Anti-HIV therapy - Side-effects

T-20 (enfuvirtide, Fuzeon) is a very important drug for people who have a lot of experience of anti-HIV therapy.

When taken with boosted protease inhibitors and NRTI drugs selected after a resistance test, combinations that include T-20 can mean that people with very limited treatment options can get a very good response to anti-HIV treatment, including an undetectable viral load and a good increase in CD4 cell count.

There are very few side-effects associated with T-20. However, it is the only anti-HIV drug that is given by injection and some people (and their doctors) have been reluctant to consider the drug because of this. Using T-20 in the long term can cause what are called injection site reactions – bruising, swelling and inflammation on the skin where the T-20 is injected.
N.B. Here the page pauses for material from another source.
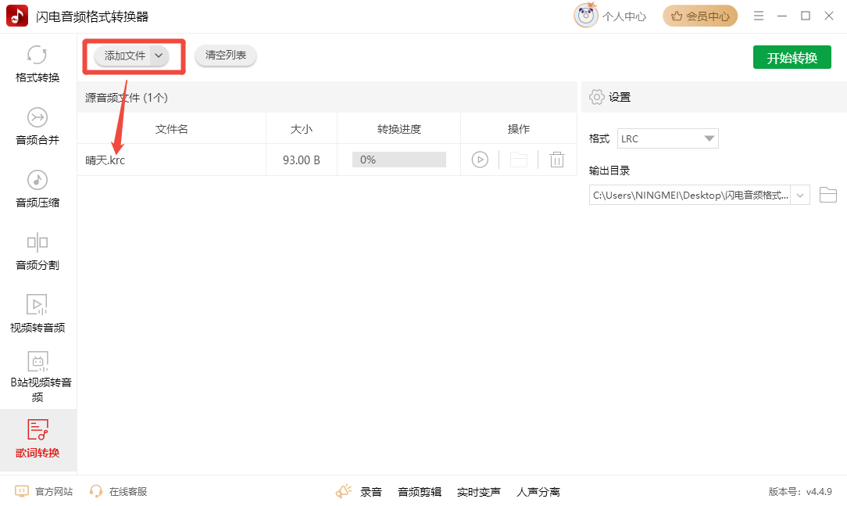Expand the output directory path dropdown
This screenshot has width=847, height=506.
800,195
A way of taking T-20 without the need for needles and syringes has been developed using Biojector 2000. This is placed next to the skin and T-20 is pushed under the skin using high pressure. Research has shown that people taking T-20 prefer this method to needles.
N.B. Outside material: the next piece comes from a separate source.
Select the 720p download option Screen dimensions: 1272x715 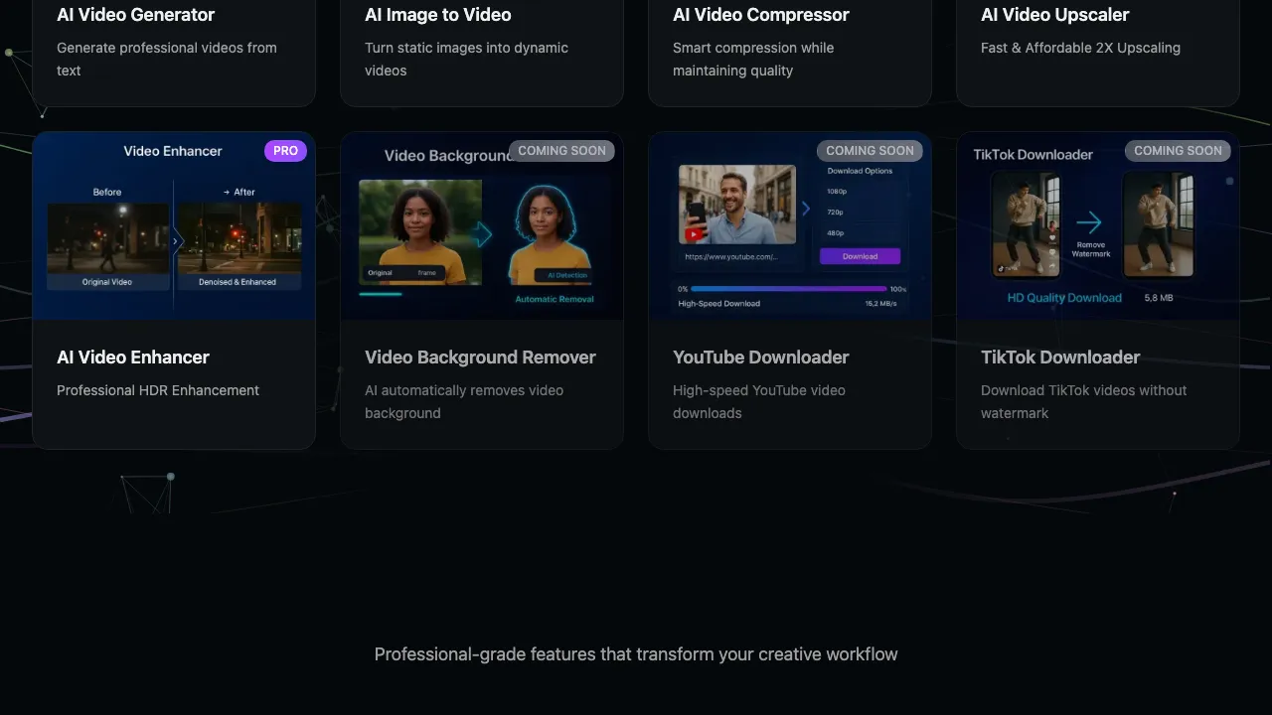pos(836,213)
But use of the Biojector 2000 has now been associated with long-lasting nerve pain, bruising, and bleeding below the skin. The drug regulatory authority in the USA – the Food and Drug Administration – has updated the product label for T-20 to alert patients to this risk. It also advises people using T-20 to avoid injecting the drug near large nerves, such as the elbow, knee, groin and parts of the buttocks. Nor should T-20 be injected near moles, scars, burns, tattoos, above blood vessels, or near the belly button. The recommended injection sites are the abdomen, upper arm, or outer thigh.

Living with HIV

HIV and the law

One group that people with HIV need to consider disclosing their HIV status to is their sexual partners. There have been a number of prosecutions in the UK of HIV-positive individuals for infecting their sexual partners with HIV. The people who were prosecuted had unprotected sex with their partners without first telling them that they had HIV.

The latest conviction is in Scotland. A man was convicted of infecting a woman with both HIV and hepatitis C. He did not tell the woman he had HIV and refused to use condoms when they were having sex. He will be sentenced next month.